Задание 1 =>
Как зовут главного героя «Богов Богов», если верить тексту?
Задание 2 =>
Перепишите из текста отрывок, который начинается словами «Российская фантастика —» и заканчивается словами «эдакая литературная Беларусь.».

Исходный текст =>
Читаем Культурный герой. Владимир Путин в современном российском искусстве полностью

Возможно, одна из разгадок нестранного сближения в общем стругацком корне. Название «Боги Богов» (кстати, не особо мотивированное фабулой) прямо отсылает к «Трудно быть богом», а имя главного героя — Марат — легко рифмуется с Руматой.

Российская фантастика — жанр, по вине его авторов и адептов, сам по себе неполноценный. Плюс — он так и не вышел из пробирки, оставленной братьями-алхимиками. Советская власть кончилась, а Стругацкие остались — этот нехитрый сюжет обернулся тем, что советская власть если где и осталась, так у Стругацких — эдакая литературная Беларусь.

Рожденная тогдашними правилами эзопова феня братского тандема универсальна и неконкретна, может применяться ко всему и на любом свете. Ускользает от окончательных дефиниций, какие бы системы трактовок, проверок, многоярусных контролей ни изобретались. Это как с джинсами, которые тогда же приобретались у фарцы: пользуйся самыми продвинутыми критериями отделить фирму от самопала, всё равно втюхают фуфло. Другая аналогия — водка с рук при сухом законе: можно и взболтнуть, наблюдая змейку, и разглядеть на донышке черный след конвейерной копоти, и этикетку колупнуть, а риск потравиться всё равно велик.

Данные записи =>

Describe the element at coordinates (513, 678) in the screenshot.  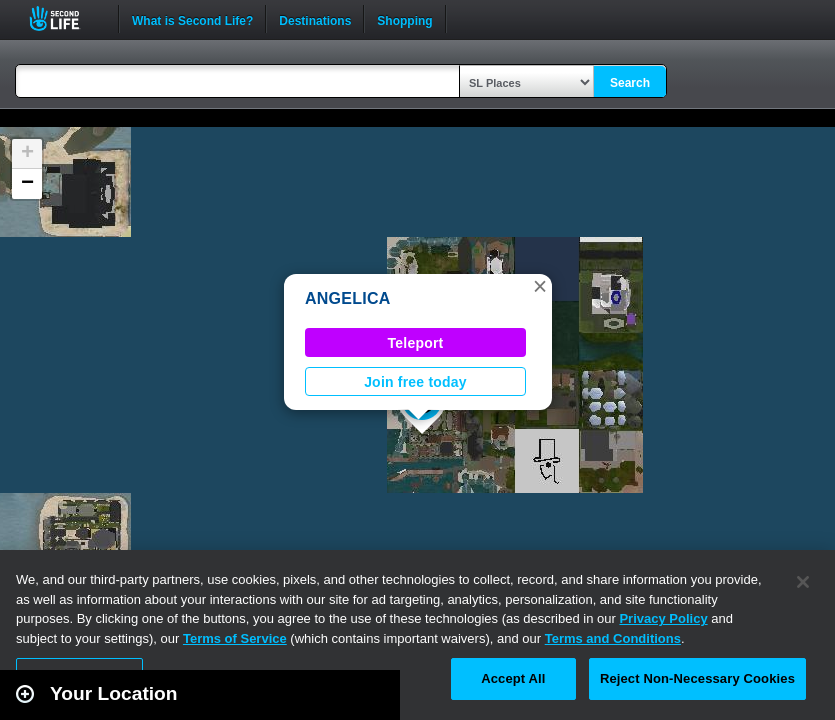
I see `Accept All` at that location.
--
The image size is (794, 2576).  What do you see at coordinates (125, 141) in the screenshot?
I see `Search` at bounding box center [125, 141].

Ожидаемый ответ 1 =>
Марат.

Ожидаемый ответ 2 =>
Российская фантастика — жанр, по вине его авторов и адептов, сам по себе неполноценный. Плюс — он так и не вышел из пробирки, оставленной братьями-алхимиками. Советская власть кончилась, а Стругацкие остались — этот нехитрый сюжет обернулся тем, что советская власть если где и осталась, так у Стругацких — эдакая литературная Беларусь.